__WORK TO COMPLETE__:
Gather every line of the material below that contains the word "screenshot". Copy each of those lines in full.

Item position entries:
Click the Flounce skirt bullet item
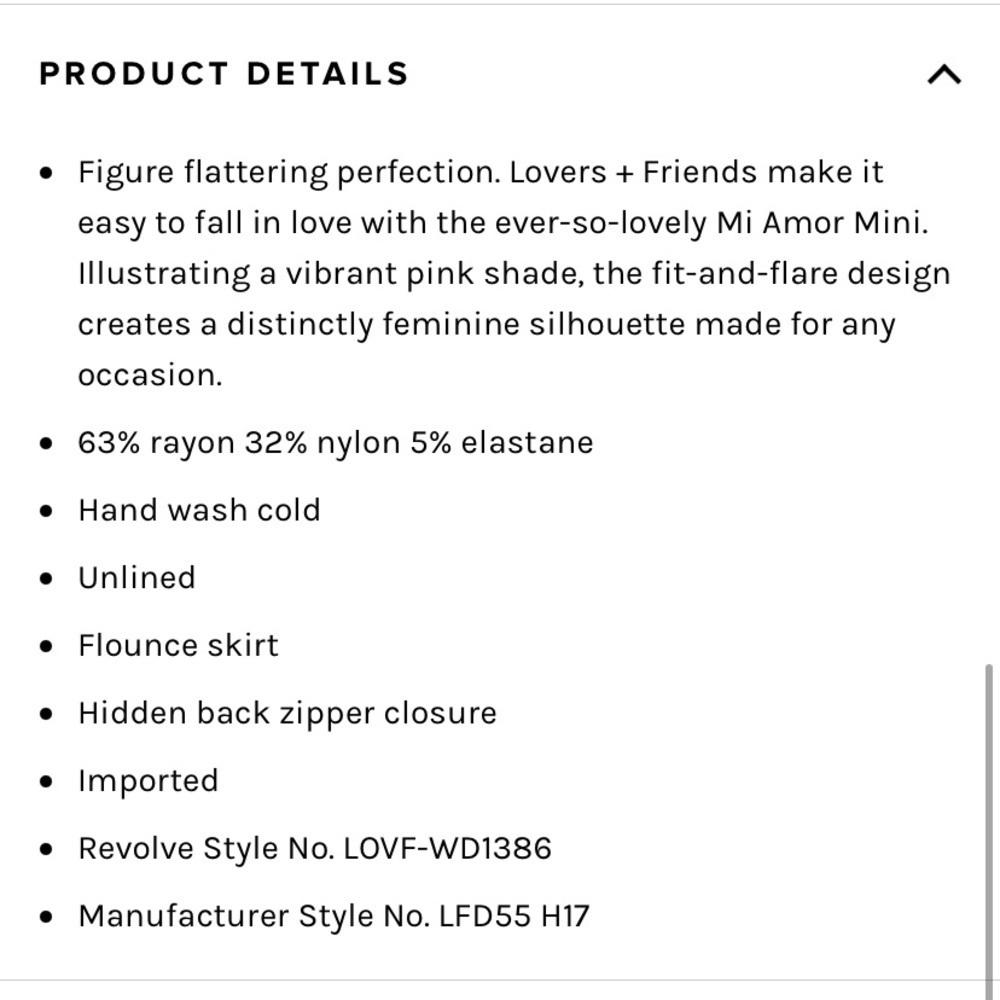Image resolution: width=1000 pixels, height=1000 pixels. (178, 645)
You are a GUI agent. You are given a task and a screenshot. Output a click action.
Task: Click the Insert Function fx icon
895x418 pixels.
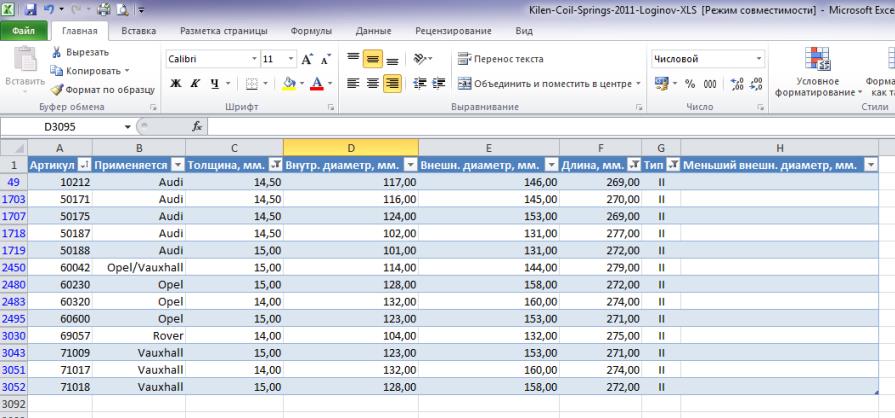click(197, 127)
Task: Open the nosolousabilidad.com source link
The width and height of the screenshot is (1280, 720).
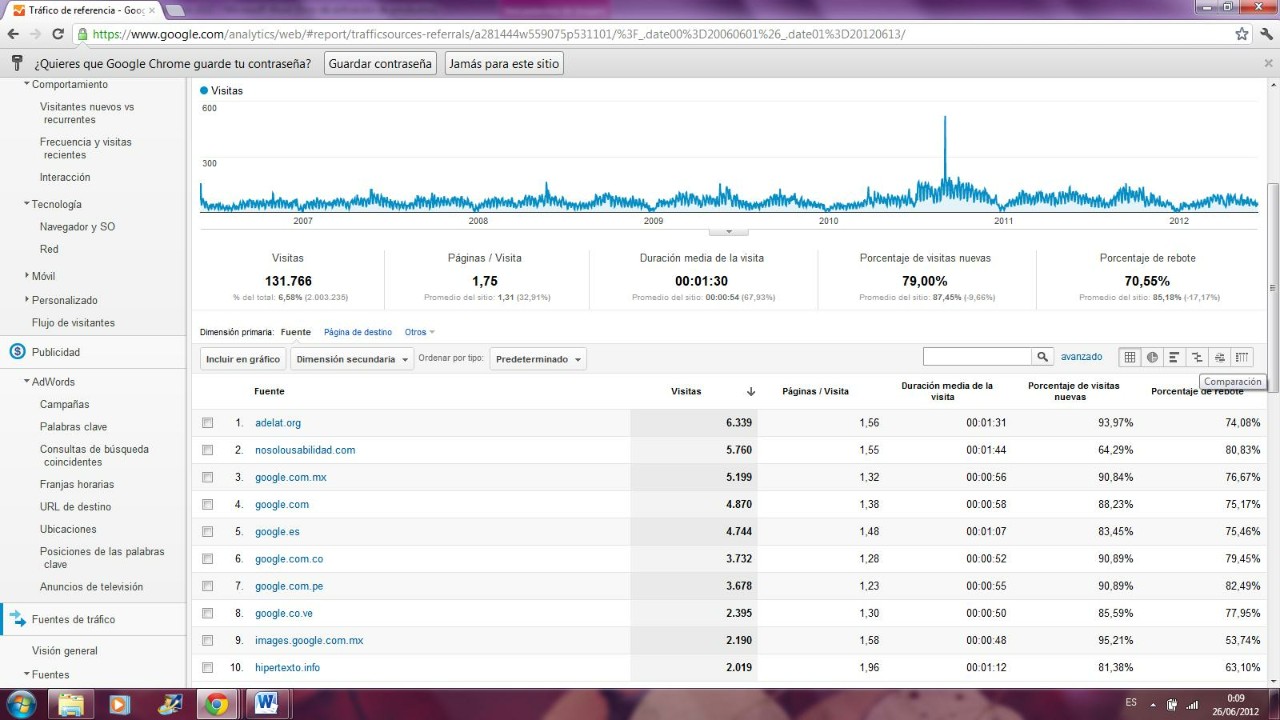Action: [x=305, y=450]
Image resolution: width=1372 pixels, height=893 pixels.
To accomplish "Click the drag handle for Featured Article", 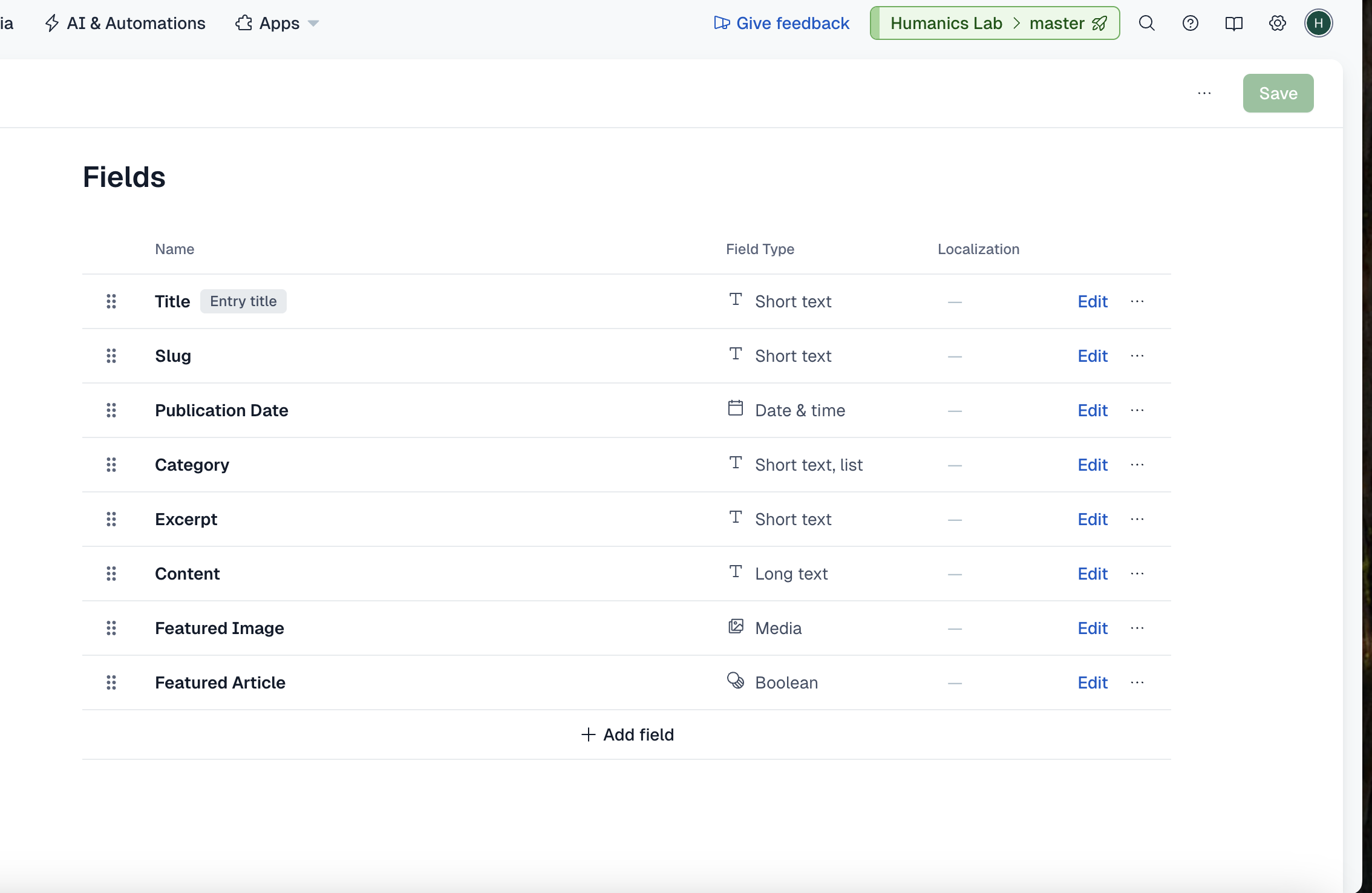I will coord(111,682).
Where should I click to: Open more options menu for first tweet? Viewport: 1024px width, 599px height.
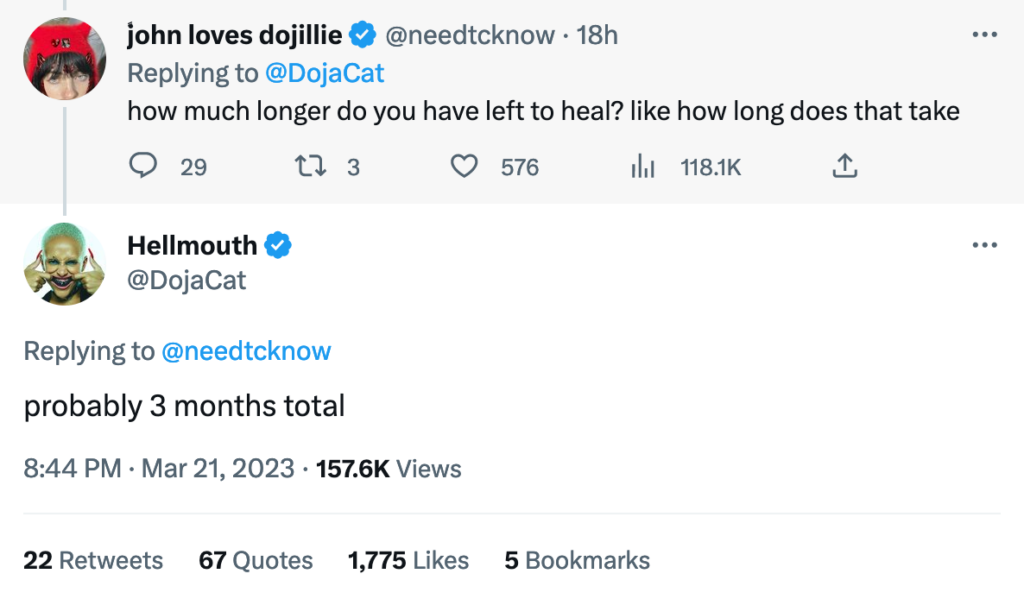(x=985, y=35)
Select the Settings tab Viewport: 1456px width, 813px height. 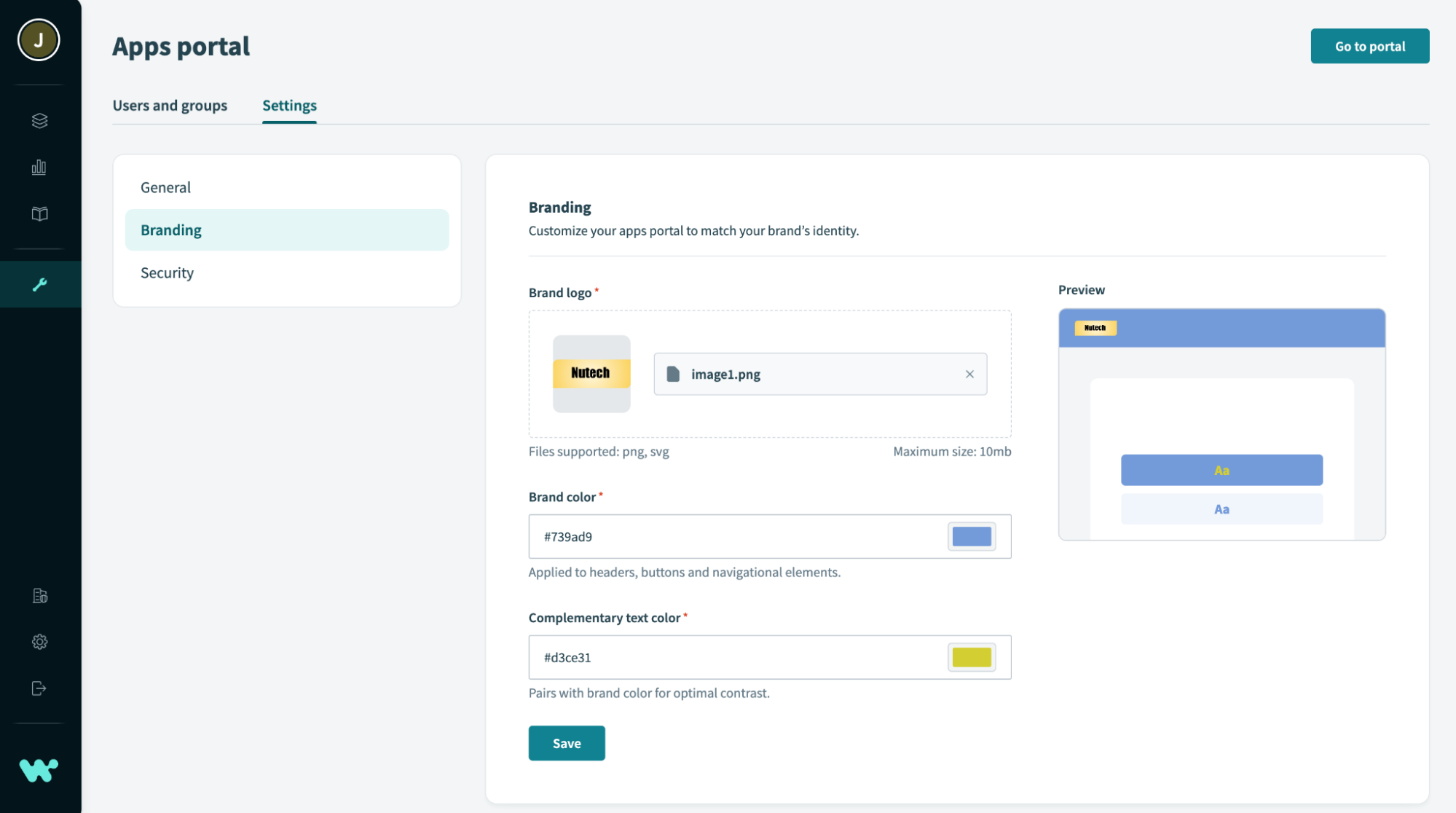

__TASK OUTPUT__:
You are a GUI agent. You are given a task and a screenshot. Output a click action.
The width and height of the screenshot is (1280, 720).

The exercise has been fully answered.